Final Exit: Group That Helps Suffering People Commit Suicide Is Active in Florida
When Boca Raton Police Officer Lora McHugh entered Sandra Snow's bedroom around 4:30 p.m. on July 22, 2008, she found the plump 62-year-old lying face up on the bed, a green blanket pulled to her neck. Snow was dead.
Photo by Russel Odgen, published with a study in the Journal of Medical Ethics
The officer checked for signs of foul play but found none. Snow's nephew, a 49-year-old realtor named Jeffery, said he'd discovered his aunt's body just 15 minutes before, when he'd arrived to take her car in for service.
Jeffery dialed a number and handed the phone to McHugh. Snow's doctor advised that Sandra hadn't been in good health. He offered to sign the death certificate. The cop hung up and concluded in her report, "Apparent cause of death was natural causes."
But the truth was far more complicated. It involved lies, secrecy, a tank of helium, and something called an "exit hood" that would lead to suicide.
A year later, authorities connected Snow's death to a little-known assisted-suicide group called Final Exit that has 30-year-old roots tracing to California journalist Derek Humphry. In 1991, Humphry published a bestselling manual that not only considered the ethics of suicide but included instructions on how best to do it.
Humphry founded the nation's best-known assisted-suicide group -- the Hemlock Society -- which would eventually fracture, with some members going on to found Final Exit. It made headlines throughout the 1990s, at the same time as "Dr. Death," Jack Kevorkian, who spent eight years in jail and assisted in 130 suicides. The issue came back into focus last month when the Belgian Senate ignited controversy by approving euthanasia for terminally ill kids under age 18.
Most states have provisions against "aiding" or "assisting" in a suicide, though several allow physician-assisted suicides for terminally ill patients. Florida law holds that "every person deliberately assisting another in the commission of self-murder shall be guilty of manslaughter, a felony of the second degree."
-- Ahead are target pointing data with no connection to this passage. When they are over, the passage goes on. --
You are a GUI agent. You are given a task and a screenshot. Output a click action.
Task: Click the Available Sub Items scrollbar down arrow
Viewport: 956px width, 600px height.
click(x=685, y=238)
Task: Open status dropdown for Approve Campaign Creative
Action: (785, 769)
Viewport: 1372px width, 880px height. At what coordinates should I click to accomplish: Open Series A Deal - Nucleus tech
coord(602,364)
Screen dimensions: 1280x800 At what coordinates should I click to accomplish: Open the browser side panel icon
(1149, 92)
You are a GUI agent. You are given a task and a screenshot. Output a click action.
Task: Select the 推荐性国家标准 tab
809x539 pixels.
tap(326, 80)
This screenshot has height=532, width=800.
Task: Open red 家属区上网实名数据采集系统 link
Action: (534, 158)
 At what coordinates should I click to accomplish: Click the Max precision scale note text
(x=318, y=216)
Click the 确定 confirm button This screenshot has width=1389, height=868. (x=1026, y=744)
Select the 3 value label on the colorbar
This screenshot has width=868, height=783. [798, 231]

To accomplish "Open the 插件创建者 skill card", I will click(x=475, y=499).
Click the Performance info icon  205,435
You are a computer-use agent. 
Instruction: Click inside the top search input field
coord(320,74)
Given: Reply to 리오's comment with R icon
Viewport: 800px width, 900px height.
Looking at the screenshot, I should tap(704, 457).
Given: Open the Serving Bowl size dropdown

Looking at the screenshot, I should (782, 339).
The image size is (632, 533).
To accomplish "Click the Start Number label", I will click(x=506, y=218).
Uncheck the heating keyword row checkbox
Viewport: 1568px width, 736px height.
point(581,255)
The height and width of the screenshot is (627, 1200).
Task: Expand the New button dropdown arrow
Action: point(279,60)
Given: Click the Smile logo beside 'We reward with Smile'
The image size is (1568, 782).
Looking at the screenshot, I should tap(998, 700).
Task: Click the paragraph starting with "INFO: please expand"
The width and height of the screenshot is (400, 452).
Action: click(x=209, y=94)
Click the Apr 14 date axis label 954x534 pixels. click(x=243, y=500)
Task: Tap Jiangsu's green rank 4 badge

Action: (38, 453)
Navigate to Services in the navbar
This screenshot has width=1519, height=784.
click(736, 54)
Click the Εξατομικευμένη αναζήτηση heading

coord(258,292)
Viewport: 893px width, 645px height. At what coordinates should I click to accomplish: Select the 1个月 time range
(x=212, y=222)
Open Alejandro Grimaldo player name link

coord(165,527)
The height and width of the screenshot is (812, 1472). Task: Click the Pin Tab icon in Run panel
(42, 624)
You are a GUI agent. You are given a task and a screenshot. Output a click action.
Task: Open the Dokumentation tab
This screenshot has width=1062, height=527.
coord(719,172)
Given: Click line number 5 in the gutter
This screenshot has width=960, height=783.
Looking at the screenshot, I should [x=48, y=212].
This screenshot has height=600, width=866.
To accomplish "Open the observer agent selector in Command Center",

"Final Exit Network never encourages anyone to self-deliver," says Robert Rivas, the Tallahassee-based attorney for Final Exit. People who apply for assistance, he says, are "screened very carefully" by the group's medical committee. They need not be diagnosed with a terminal illness but must be deemed to have "no hope." Those individuals are accepted and assigned two exit guides, who "give information... and moral support," Rivas says.
Criminal statutes, he asserts, are applicable only if a volunteer were to physically help a person die -- like "crush a pill or hand them a drink." Yet "some prosecutors in some states still think [what we do] is illegal assistance," Rivas says.